I understand what you are saying KV but going by when the light shuts off, and assuming that also stops the parasitic drain, is a bad assumption and is not correct. I will explain:

The center coil spring on top is positive. The four spring clips forming an outer ring that surrounds the positive coil spring on the top is negative. However, there is an additional negative contact on the bottom, which makes contact with the tailcap spring. As long as the top spring and bottom spring are making contact, you will have the parasitic drain. I verified this by REMOVING the tailcap and putting my meter between the bottom contact of the battery carrier and the threads on the tube. 

As for what I said about tailstanding, I stand by that but even then we really have no way of knowing if we really are breaking contact with the top POSITIVE spring. There is where I am making an assumption. If you unscrew it until it's about to fall off, and tailstand it, contact SHOULD be broken. It seems logical to me.

Thanks!


----------



## Kilovolt

*Re: Fenix TK40 Review*

You may be absolutely right, however Fenix says that lockout is achieved by unscrewing the tailcap by 2.5 turns and if you check this you can appreciate that after 2.5 turns the light can no longer be operated.

I can not believe that this happens by pure chance and I think that once the switch is no longer operative there is no parasitic current just as the manufacturer says. I am convinced that until the four spring clips are pushed against their contact in the PCB no current can flow.

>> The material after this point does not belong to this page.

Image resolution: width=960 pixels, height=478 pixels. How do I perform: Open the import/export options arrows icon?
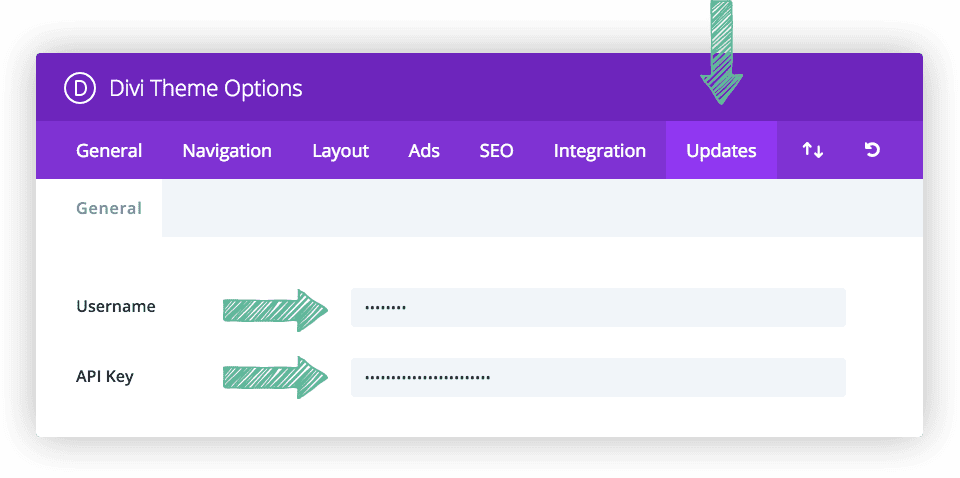click(812, 151)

Probably time will tell. Meanwhile I keep my TK40 laying on one side and with the tailcap unscrewed by 2.5 turns.


----------



## HKJ

*Re: Fenix TK40 Review*

It would be a bit difficult for the current to run through the tailcap, the switch need to be activated for that to happen. I.e. with the head screwed loose and the switch pressed, it might have some standby current.

Just checking...

It does, the 0.4 mA standby current will flow if the switch is pressed.


----------



## Wattnot

*Re: Fenix TK40 Review*

Yeah, you're right . . . I hadn't thought about the spring going through the switch so my test from the bottom to the tube doesn't prove that part. This testing has been a pain. It's like trying to see if the refrigerator light is on with the door closed! :mecry:


----------



## Axion

*Re: Fenix TK40 Review*

Great review. But it sounds like the TK40 is off my list.

Don't like the UI
Don't like the thin walls
Needs WARM tint.


----------



## dudu84

*Re: Fenix TK40 Review*

Thanks for the great review. It's nice to know TK40 can safely run on 4x Eneloop.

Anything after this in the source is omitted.